When Peter fell down stairs and hit his head, he didn’t expect it to save his life. An imaging study revealed a skull base meningioma — a benign tumor of the covering of the brain. He sought care from neurosurgeon Raj Mukherjee, M.D., M.P.H., who performed a minimally invasive craniotomy and removed the tumor.

Can all meningiomas be surgically removed?

If the tumor is located close to the surface of the brain near the skull (a convexity meningioma), surgery is more straightforward. For meningiomas located deeper in the brain, the surgeon may need to move the brain tissue aside. Meningiomas can grow into a number of places, including:

  • Blood vessels: Meningiomas growing into a blood vessel present problems. The sagittal sinus is a large vein that runs across the top of the brain and eventually, it splits into two jugular veins that extend down the sides of the neck and toward the heart. Meningiomas that have grown into sinuses are very difficult to manage, and the earlier a surgeon operates, the better. This is because the surgery may require clipping or cutting the vessel, which can mean brain swelling or a fatal blood blockage.

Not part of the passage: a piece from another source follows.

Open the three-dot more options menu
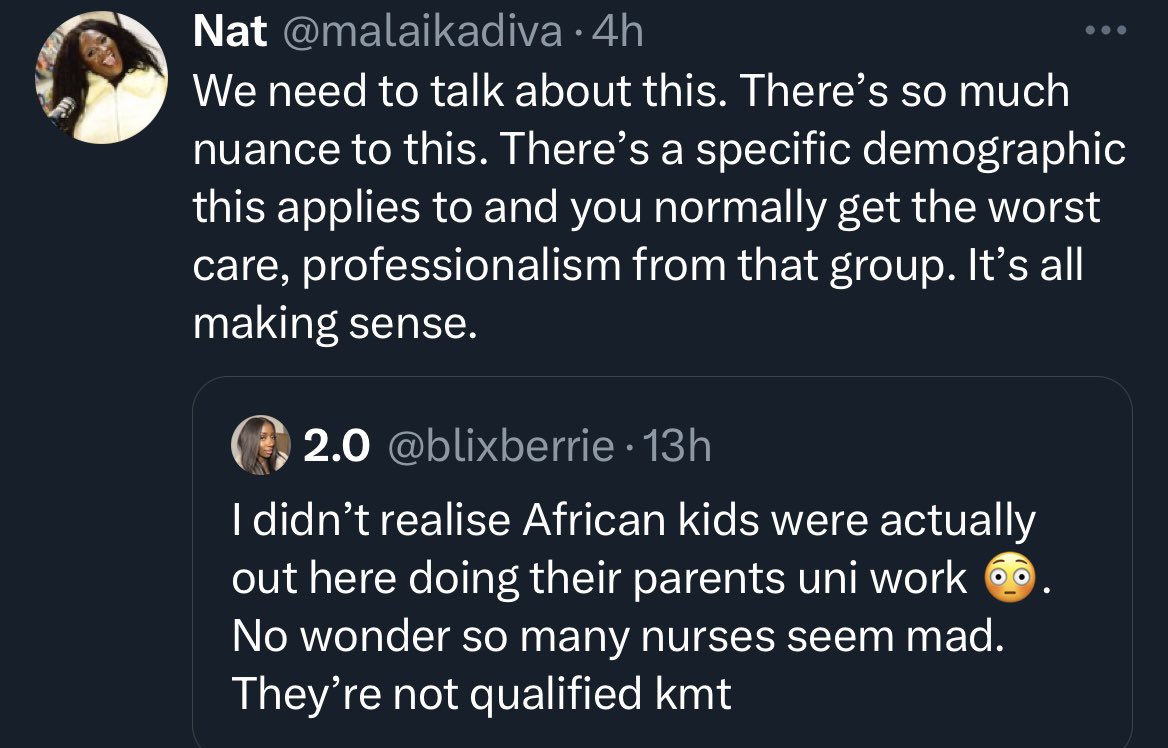(1106, 31)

In some cases, a surgeon can open up the sinus and remove the tumor, then patch the area using the patient's own tissues or artificial grafts. If the tumor has completely blocked a sinus, it's safe to cut, since the vessel is cut off and other pathways for blood flow have been found.

  • Behind the eyes: Meningiomas can grow on the sphenoid wing, a shelf of bone in the middle of the head behind the eye. Tumors located here can become involved with the visual nerves or surround a key artery. Surgery for tumors in this spot can be tricky and demand an experienced neurosurgeon.
  • In the base of the skull: Another challenging presentation is a skull base meningioma that grows near the foramen magnum, the large opening at the bottom of the skull where it intersects with the spinal column. Several critical blood vessels and nerves sit at the base of the skull. It is often important to have a multidisciplinary team care for these types of tumors.

What about radiation and chemotherapy for meningiomas?

Radiation therapy can stop tumor growth, but it's usually not a first-line treatment since it only works in about half of patients with meningiomas and the therapy can make future surgery more difficult.

Sometimes, a neurosurgeon will use radiation on small tumor remnants. It can also be an option for a patient who is too sick to have surgery. Most meningiomas do not respond to chemotherapy.

How does the Meningioma Center at Johns Hopkins' Comprehensive Brain Tumor Center help patients with meningiomas?

Of the 30 neurosurgeons at Johns Hopkins' Comprehensive Brain Tumor Center, eight are meningioma specialists working under the Meningioma Center's director, Chetan Bettegowda, M.D., Ph.D.

In addition to treating hundreds of patients, even those with very challenging tumors, the experts at the Meningioma Center are leading research that is redefining the understanding of these brain tumors, their origins and directions for future treatment, including immunotherapy.